BEIJING, March 21 -- China should balance risks and returns to manage its foreign-exchange reserves and can't fully follow any foreign model in investing the money, senior law maker Cheng Siwei said Tuesday.
"If China's forex reserves had been used effectively, the investments might have offered higher yields," Cheng, vice chairman of the Standing Committee of the National People's Congress, said in a speech at Fudan University in Shanghai.
"But the government should always strike a balance between the (forex's) safety, liquidity and profitability."
Cheng, a senior economist in finance and management, was invited to be a guest professor at the University to give lectures periodically.
China is setting up a new agency to manage part of the country's US$1 trillion-plus in forex reserves as it bids to diversify into higher-yielding investments and strategic assets.
Nearly 70 percent of forex money is reportedly held in United States dollar assets, such as Treasury bonds.
The nation should be cautious against forex risks such as "the potential depreciation" of the greenback, which could hurt the reserves' value, Cheng said.
China shouldn't simply copy any foreign model like that of Temasek Holdings Pte to run the new forex management firm but must work out its own way, according to Cheng.
Temasek is Singapore's state-owned investment company, which has made a raft of strategic equity investments in overseas enterprises, including large banks and technology firms.
Cheng recently said that the Chinese capital market faces risks of "bubbles," which are believed by some analysts to have triggered the latest corrections in some high-valued yuan shares.

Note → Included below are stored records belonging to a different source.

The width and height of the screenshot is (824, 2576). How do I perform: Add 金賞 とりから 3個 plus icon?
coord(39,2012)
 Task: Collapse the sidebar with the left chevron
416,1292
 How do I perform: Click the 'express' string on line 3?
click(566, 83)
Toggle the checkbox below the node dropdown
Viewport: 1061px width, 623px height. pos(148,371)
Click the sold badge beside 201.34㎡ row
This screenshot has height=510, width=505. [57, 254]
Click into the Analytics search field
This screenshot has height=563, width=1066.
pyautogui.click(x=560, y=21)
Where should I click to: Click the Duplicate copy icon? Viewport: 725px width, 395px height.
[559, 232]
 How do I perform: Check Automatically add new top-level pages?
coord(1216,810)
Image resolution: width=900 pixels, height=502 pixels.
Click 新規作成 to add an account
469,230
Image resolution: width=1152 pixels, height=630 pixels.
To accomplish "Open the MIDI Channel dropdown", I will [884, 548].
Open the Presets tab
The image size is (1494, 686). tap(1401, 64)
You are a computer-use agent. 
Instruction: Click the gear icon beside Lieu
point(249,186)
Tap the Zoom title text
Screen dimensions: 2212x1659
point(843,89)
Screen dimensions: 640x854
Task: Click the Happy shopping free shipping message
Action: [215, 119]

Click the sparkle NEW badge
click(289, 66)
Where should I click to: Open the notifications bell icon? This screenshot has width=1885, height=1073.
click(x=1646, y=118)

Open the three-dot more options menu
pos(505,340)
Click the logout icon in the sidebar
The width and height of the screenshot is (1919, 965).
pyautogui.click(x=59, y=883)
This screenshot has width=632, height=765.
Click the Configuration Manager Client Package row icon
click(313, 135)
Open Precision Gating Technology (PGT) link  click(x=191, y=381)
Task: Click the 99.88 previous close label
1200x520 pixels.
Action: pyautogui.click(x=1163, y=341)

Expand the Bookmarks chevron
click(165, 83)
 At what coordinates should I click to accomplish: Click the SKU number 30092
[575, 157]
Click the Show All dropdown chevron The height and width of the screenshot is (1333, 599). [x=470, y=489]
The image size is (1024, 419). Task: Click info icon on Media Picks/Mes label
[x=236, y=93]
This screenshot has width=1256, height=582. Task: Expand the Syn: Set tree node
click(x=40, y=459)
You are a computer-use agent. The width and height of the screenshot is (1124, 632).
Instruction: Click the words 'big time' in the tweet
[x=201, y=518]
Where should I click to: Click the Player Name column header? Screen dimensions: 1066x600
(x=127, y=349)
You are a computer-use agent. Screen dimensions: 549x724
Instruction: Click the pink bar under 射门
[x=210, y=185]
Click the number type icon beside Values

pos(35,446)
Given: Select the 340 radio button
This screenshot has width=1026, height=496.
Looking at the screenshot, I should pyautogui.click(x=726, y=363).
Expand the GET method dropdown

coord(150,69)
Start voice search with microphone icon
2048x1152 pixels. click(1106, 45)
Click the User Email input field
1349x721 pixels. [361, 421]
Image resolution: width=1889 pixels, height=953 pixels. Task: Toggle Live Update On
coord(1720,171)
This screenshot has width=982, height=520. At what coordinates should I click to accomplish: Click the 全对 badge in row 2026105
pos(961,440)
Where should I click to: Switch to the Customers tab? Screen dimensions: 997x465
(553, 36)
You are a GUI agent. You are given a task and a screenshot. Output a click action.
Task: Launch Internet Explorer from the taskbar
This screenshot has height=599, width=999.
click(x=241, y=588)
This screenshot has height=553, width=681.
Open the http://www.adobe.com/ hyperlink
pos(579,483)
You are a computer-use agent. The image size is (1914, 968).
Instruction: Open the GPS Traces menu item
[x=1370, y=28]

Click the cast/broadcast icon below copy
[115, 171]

"I'm generally confident about the stock market," because it adopts "wave-style spiral-ascending" growth, Cheng said.
But he warned investors to step in only at the right time and avoid chasing over-valued stocks.
"The government shouldn't be responsible for the equities' rises or dips," said Cheng. "Rather, it should beef up efforts to create a fair and open market scenario." Talking about China's banking reform, Cheng noted that asset quality at domestic lenders has improved a lot but there's still a long way for them to go to catch up with international standards.
"Local banks need 10 years to catch up with overseas lenders such as HSBC in terms of risk management and business scope," Cheng said.
"To achieve this goal, they must continue to improve internal management and step up financial-product innovation."